Стол был черен. Телевизор сер. Стены белы. Она полистала «Ярмарку тщеславия»[35], тьма украдкою вползала – безмолвная и почтительная горничная. Она встала и побродила по комнате, поглаживая каждую холодную свечу верным «биком». Вернулась на матрас и напряженно вчиталась в страницы «ТВ-гида», рисуя перед собою любимые передачи, старые фильмы. Скарлетт О’Хара была одним из ее самых любимых персонажей. Как и Нора Чарлз. Как и Крысеныш Риццо[36]. Она составила в уме список всех передач, какие посмотрела бы сегодня вечером, если б дали ток. Она так и видела, как сама смотрит эти передачи. Поступление образов было неистощимо. Жизненные знаки ее модулировались мило. Затем прозвучали дверные колокольцы, и она оказалась на ногах, не осознавая, что двинулась с места, предметом дрожащей скульптуры, сердце – как будильник, по всему ее телу вверх и вниз прокатываются покалывающие волны: не уверенная, слышала ли что-то вообще. Она встревоженно оглядела комнату, словно в ней мог находиться кто-то еще, какой-то другой объект, сказавший бы ей, что делать. Затем это произошло опять – мелодичный динь-дон, сломавший ей позу. Она натянула футболку и джинсы, выхватила из-под матраса 44-й и сторожко добралась до переда дома, пальцы легонько пробегали по стенам, как будто она пересекала нестойкие проходы судна. Остановилась в тенях, хорошо в стороне от бледного параллелограмма уличного света, небрежно наброшенного поперек пола без ковра. Сквозь венецианское окно она его видела – мужчину в темноте у ее двери. Подергивается вверх-вниз. Он нажал на кнопку в третий раз, отвернулся осмотреть пустую улицу. На дорожке стояла чужая машина. Лицом он прижался к стеклу. Массивом сплошной неподвижности она не дрогнула.
– Я тебя вижу, – сказал он. – Давай открывай.
Сердце у нее в груди колотилось дикими копытами. Обеими руками она подняла пистолет.
– Я выломаю дверь, сама же знаешь. – Ногти быстро застучали по стеклу.

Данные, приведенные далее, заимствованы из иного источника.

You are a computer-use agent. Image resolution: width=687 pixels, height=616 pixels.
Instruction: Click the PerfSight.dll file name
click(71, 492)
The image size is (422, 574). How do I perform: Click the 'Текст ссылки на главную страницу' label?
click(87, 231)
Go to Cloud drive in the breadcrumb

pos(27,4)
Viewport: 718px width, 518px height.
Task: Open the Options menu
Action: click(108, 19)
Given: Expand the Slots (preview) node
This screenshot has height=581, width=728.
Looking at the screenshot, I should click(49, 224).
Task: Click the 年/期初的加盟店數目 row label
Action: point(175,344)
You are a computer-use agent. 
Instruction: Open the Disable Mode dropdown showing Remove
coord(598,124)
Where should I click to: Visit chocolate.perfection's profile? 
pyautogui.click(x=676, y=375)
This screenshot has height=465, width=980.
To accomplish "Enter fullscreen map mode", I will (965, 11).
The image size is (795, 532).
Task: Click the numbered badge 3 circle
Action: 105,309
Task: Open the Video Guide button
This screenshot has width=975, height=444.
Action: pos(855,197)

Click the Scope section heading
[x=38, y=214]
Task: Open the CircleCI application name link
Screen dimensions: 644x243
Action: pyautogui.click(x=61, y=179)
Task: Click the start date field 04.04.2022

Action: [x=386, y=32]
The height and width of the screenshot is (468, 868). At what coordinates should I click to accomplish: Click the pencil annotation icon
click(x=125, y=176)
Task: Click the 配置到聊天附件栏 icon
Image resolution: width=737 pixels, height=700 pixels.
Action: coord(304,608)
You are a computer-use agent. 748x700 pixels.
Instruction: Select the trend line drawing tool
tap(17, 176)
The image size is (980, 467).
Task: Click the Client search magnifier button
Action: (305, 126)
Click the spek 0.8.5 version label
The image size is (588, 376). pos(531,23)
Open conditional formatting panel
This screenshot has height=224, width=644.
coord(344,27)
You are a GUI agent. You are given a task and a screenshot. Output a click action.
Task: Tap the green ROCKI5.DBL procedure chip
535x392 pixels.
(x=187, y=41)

Звук – это царапанье когтей – испугал ее, и она нажала на спуск, подумала, будто нажала на спуск, ничего не случилось, и теперь уже свирепо трясли дверную ручку, а колокольцы звенели без перерыва, и голос звучал у ее головы, угрожая: – Давай же, Латиша, открывай. – Латиша?
Она спрятала пистолет в размокшем мешке мусора в углу и отперла дверь.
Вскинув руки, чтоб обняться, он вошел в дом, ухмыляясь от мысли о том, что удивился, застав ее дома.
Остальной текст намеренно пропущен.